Aside from treatment attitude, treatment compliance was revealed to be an additional significant predictor of both parent-rated and caregiver-rated alliance with therapist. The set of predictors involving both attitude and compliance makes a better model than either attitude alone or compliance alone. This makes sense because according to the literature, a positive attitude toward treatment makes parents and caregivers trust the therapist and become more likely to comply with treatment recommendations which then leads to stronger alliance (Accurso, 2012; Hoagwood, 2005; Myers, 2008).

Based on the qualitative data, parents and caregivers are more likely to comply if they have time and opportunities to practice the skills taught in therapy. Therefore, therapists are encouraged to create a simple yet effective home program from which parents and caregivers can easily follow and would not take too much time preparing or doing. As a result, parents and caregivers will not have difficulty complying and will be more likely to implement the program consistently. In case problems arise in terms of complying with the treatment recommendations (e.g., having difficulty implementing the program or lack of time in carrying out the assigned tasks), the parents and caregivers are encouraged to communicate with the therapists and vice versa in order to make the necessary adjustments to the program and formulate the best schedule or time allotment as to when and how they can implement the program at home (Menahem & Halasz, 2000).
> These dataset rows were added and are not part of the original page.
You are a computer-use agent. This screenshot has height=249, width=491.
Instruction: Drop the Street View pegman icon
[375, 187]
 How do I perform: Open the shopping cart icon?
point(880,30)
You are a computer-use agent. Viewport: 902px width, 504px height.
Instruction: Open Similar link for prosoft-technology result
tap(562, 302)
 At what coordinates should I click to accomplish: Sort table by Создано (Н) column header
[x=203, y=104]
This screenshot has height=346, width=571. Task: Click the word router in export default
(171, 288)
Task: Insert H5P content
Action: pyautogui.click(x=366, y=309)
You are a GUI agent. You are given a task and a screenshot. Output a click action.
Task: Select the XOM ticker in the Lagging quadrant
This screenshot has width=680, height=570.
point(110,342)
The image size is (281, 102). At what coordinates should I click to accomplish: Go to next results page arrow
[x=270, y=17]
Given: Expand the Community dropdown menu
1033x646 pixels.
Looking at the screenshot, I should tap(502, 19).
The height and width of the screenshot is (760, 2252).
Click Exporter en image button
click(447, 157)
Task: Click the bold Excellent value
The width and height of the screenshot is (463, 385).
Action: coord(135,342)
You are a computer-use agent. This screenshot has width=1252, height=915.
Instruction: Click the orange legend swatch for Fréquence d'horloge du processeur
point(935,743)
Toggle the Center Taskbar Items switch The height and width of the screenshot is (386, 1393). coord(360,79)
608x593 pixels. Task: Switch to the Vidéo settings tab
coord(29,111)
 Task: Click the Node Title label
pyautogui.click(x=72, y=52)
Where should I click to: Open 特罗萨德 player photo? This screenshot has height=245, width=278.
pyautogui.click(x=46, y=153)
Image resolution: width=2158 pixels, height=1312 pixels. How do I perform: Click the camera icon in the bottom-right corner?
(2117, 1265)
It is interesting to note that neither the level of parental and caregiver stress nor their perceived severity of the child’s condition came out to be significant predictors of the alliance with therapist—contrary to the findings of Broggi and Sabatelli (2010) and Rone-Adams et al. (2004). This only means that regardless of the stress experienced by parents and caregivers and no matter how severe they perceive the child’s condition to be, they are still capable of forming strong alliance with the child’s therapist. This implies hope and optimism for therapists in their efforts to build healthy relationships with parents and caregivers of children with autism.

With respect to the parent–caregiver alliance, the qualitative data revealed that parents perceive the working relationship on the basis of how confident they are with the caregiver’s skills. This information can be tied with what was revealed earlier about caregiver–therapist alliance and caregiver’s attitude toward treatment. If caregivers are given the opportunity to be equipped with the necessary skills and knowledge in taking care of the child, thus enhancing positive attitude toward treatment, then it will not only facilitate the formation of caregiver–therapist alliance, but also the formation of the parent–caregiver alliance. On the other hand, for the caregivers, they perceive the working relationship with parents based on how supportive the parents are. This can be connected to the results of the regression models—with parental and caregiver stress as a negative predictor of their alliance. Experiencing a great deal of stress may compromise the quality of their relationship. Stress as an influential factor in the development of alliance between parents and caregivers was also confirmed in a previous study (Rabideau, 2017), stating that high levels of stress compromises the quality of working relationship between parents and caregivers of children with disabilities.

Based on the qualitative data, the parental stress is mainly about feelings of being limited or restricted as a consequence of parenting. This result is related to the study discovered by Sullivan (2011), stating that the main source of stress for parents of children with autism was the emotional strain experienced by the family. To overcome this problem, a family therapy may be advised to provide opportunity for parents to discuss their concerns and work on minimizing the burden of parenting.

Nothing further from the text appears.